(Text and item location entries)

++++++++++

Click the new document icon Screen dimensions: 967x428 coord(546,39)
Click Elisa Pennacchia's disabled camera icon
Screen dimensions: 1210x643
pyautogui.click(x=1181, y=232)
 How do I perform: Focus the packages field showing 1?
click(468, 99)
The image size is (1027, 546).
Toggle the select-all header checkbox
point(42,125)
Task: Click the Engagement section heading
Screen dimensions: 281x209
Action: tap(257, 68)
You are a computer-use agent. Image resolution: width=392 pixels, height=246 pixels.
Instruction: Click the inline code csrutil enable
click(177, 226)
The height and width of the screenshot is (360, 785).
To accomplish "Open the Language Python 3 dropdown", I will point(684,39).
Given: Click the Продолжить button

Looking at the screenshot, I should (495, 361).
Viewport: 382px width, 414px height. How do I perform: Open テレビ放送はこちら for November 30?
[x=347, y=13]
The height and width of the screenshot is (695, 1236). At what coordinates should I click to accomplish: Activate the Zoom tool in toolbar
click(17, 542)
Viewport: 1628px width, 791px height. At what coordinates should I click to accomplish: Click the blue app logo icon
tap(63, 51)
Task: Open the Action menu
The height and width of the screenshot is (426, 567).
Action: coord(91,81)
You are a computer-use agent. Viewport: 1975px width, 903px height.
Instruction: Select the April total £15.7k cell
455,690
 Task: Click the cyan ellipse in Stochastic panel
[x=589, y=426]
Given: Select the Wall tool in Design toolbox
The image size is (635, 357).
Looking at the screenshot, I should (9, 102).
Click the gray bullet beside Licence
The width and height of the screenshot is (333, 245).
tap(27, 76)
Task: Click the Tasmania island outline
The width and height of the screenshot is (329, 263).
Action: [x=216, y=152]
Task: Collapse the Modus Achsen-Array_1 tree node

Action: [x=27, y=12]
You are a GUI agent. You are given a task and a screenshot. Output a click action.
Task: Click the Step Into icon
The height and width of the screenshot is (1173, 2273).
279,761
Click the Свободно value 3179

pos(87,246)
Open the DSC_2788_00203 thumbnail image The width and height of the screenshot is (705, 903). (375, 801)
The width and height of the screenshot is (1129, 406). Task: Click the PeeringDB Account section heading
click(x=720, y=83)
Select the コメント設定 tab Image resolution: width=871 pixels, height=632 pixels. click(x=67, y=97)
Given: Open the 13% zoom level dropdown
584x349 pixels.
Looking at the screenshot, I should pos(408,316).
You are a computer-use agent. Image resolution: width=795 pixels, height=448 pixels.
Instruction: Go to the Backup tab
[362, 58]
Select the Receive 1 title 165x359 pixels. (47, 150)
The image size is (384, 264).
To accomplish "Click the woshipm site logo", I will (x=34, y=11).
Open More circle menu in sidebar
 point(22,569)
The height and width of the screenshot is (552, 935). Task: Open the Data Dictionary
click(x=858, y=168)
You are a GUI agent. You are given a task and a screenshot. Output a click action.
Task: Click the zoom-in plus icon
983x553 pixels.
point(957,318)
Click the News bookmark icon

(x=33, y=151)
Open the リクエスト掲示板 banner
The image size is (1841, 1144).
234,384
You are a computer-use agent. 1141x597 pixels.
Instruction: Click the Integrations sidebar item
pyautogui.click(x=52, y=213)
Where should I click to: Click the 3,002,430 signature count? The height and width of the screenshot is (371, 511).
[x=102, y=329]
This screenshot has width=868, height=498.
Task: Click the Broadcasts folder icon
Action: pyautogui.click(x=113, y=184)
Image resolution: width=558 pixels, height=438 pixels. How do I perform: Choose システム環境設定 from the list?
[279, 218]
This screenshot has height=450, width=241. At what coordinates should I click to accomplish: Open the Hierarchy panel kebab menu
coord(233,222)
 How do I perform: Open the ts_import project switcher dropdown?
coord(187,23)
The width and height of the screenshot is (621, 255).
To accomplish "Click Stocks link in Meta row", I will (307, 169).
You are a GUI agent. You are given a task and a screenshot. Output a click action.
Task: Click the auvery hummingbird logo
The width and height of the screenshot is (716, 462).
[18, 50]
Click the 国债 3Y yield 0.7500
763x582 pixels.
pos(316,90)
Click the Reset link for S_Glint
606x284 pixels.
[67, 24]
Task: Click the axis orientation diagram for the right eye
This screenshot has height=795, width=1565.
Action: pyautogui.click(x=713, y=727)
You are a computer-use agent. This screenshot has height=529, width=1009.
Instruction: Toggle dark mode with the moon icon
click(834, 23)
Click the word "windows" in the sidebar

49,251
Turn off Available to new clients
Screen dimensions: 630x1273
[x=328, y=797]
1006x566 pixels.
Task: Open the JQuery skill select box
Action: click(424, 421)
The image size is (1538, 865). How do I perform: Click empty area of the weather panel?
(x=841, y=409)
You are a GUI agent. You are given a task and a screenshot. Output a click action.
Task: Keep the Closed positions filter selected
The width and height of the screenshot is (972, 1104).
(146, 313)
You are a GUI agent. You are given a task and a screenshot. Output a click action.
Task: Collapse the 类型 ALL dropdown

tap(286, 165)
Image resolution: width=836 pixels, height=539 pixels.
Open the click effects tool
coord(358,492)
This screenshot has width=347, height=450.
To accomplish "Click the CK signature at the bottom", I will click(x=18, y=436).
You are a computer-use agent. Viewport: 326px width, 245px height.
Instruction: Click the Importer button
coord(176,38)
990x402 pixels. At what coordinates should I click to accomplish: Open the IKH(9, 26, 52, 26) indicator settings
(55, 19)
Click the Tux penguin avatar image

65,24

++++++++++

# Do this
Please rewrite the material above with every "computer-use agent" replaced by "desktop agent", leaving everything else unchanged.

# Worked solution
Click the new document icon Screen dimensions: 967x428 coord(546,39)
Click Elisa Pennacchia's disabled camera icon
Screen dimensions: 1210x643
pyautogui.click(x=1181, y=232)
 How do I perform: Focus the packages field showing 1?
click(468, 99)
The image size is (1027, 546).
Toggle the select-all header checkbox
point(42,125)
Task: Click the Engagement section heading
Screen dimensions: 281x209
Action: tap(257, 68)
You are a desktop agent. Image resolution: width=392 pixels, height=246 pixels.
Instruction: Click the inline code csrutil enable
click(177, 226)
The height and width of the screenshot is (360, 785).
To accomplish "Open the Language Python 3 dropdown", I will point(684,39).
Given: Click the Продолжить button

Looking at the screenshot, I should (495, 361).
Viewport: 382px width, 414px height. How do I perform: Open テレビ放送はこちら for November 30?
[x=347, y=13]
The height and width of the screenshot is (695, 1236). At what coordinates should I click to accomplish: Activate the Zoom tool in toolbar
click(17, 542)
Viewport: 1628px width, 791px height. At what coordinates should I click to accomplish: Click the blue app logo icon
tap(63, 51)
Task: Open the Action menu
The height and width of the screenshot is (426, 567).
Action: coord(91,81)
You are a desktop agent. Viewport: 1975px width, 903px height.
Instruction: Select the April total £15.7k cell
455,690
 Task: Click the cyan ellipse in Stochastic panel
[x=589, y=426]
Given: Select the Wall tool in Design toolbox
The image size is (635, 357).
Looking at the screenshot, I should (9, 102).
Click the gray bullet beside Licence
The width and height of the screenshot is (333, 245).
tap(27, 76)
Task: Click the Tasmania island outline
The width and height of the screenshot is (329, 263).
Action: [x=216, y=152]
Task: Collapse the Modus Achsen-Array_1 tree node

Action: [x=27, y=12]
You are a GUI agent. You are given a task and a screenshot. Output a click action.
Task: Click the Step Into icon
The height and width of the screenshot is (1173, 2273).
279,761
Click the Свободно value 3179

pos(87,246)
Open the DSC_2788_00203 thumbnail image The width and height of the screenshot is (705, 903). (375, 801)
The width and height of the screenshot is (1129, 406). Task: Click the PeeringDB Account section heading
click(x=720, y=83)
Select the コメント設定 tab Image resolution: width=871 pixels, height=632 pixels. click(x=67, y=97)
Given: Open the 13% zoom level dropdown
584x349 pixels.
Looking at the screenshot, I should pos(408,316).
You are a desktop agent. Image resolution: width=795 pixels, height=448 pixels.
Instruction: Go to the Backup tab
[362, 58]
Select the Receive 1 title 165x359 pixels. (47, 150)
The image size is (384, 264).
To accomplish "Click the woshipm site logo", I will (x=34, y=11).
Open More circle menu in sidebar
 point(22,569)
The height and width of the screenshot is (552, 935). Task: Open the Data Dictionary
click(x=858, y=168)
You are a GUI agent. You are given a task and a screenshot. Output a click action.
Task: Click the zoom-in plus icon
983x553 pixels.
point(957,318)
Click the News bookmark icon

(x=33, y=151)
Open the リクエスト掲示板 banner
The image size is (1841, 1144).
234,384
You are a desktop agent. 1141x597 pixels.
Instruction: Click the Integrations sidebar item
pyautogui.click(x=52, y=213)
Where should I click to: Click the 3,002,430 signature count? The height and width of the screenshot is (371, 511).
[x=102, y=329]
This screenshot has width=868, height=498.
Task: Click the Broadcasts folder icon
Action: pyautogui.click(x=113, y=184)
Image resolution: width=558 pixels, height=438 pixels. How do I perform: Choose システム環境設定 from the list?
[279, 218]
This screenshot has height=450, width=241. At what coordinates should I click to accomplish: Open the Hierarchy panel kebab menu
coord(233,222)
 How do I perform: Open the ts_import project switcher dropdown?
coord(187,23)
The width and height of the screenshot is (621, 255).
To accomplish "Click Stocks link in Meta row", I will (307, 169).
You are a GUI agent. You are given a task and a screenshot. Output a click action.
Task: Click the auvery hummingbird logo
The width and height of the screenshot is (716, 462).
[18, 50]
Click the 国债 3Y yield 0.7500
763x582 pixels.
pos(316,90)
Click the Reset link for S_Glint
606x284 pixels.
[67, 24]
Task: Click the axis orientation diagram for the right eye
This screenshot has height=795, width=1565.
Action: pyautogui.click(x=713, y=727)
You are a desktop agent. This screenshot has height=529, width=1009.
Instruction: Toggle dark mode with the moon icon
click(834, 23)
Click the word "windows" in the sidebar

49,251
Turn off Available to new clients
Screen dimensions: 630x1273
[x=328, y=797]
1006x566 pixels.
Task: Open the JQuery skill select box
Action: click(424, 421)
The image size is (1538, 865). How do I perform: Click empty area of the weather panel?
(x=841, y=409)
You are a GUI agent. You are given a task and a screenshot. Output a click action.
Task: Keep the Closed positions filter selected
The width and height of the screenshot is (972, 1104).
(146, 313)
You are a GUI agent. You are given a task and a screenshot. Output a click action.
Task: Collapse the 类型 ALL dropdown

tap(286, 165)
Image resolution: width=836 pixels, height=539 pixels.
Open the click effects tool
coord(358,492)
This screenshot has width=347, height=450.
To accomplish "Click the CK signature at the bottom", I will click(x=18, y=436).
You are a desktop agent. Viewport: 326px width, 245px height.
Instruction: Click the Importer button
coord(176,38)
990x402 pixels. At what coordinates should I click to accomplish: Open the IKH(9, 26, 52, 26) indicator settings
(55, 19)
Click the Tux penguin avatar image

65,24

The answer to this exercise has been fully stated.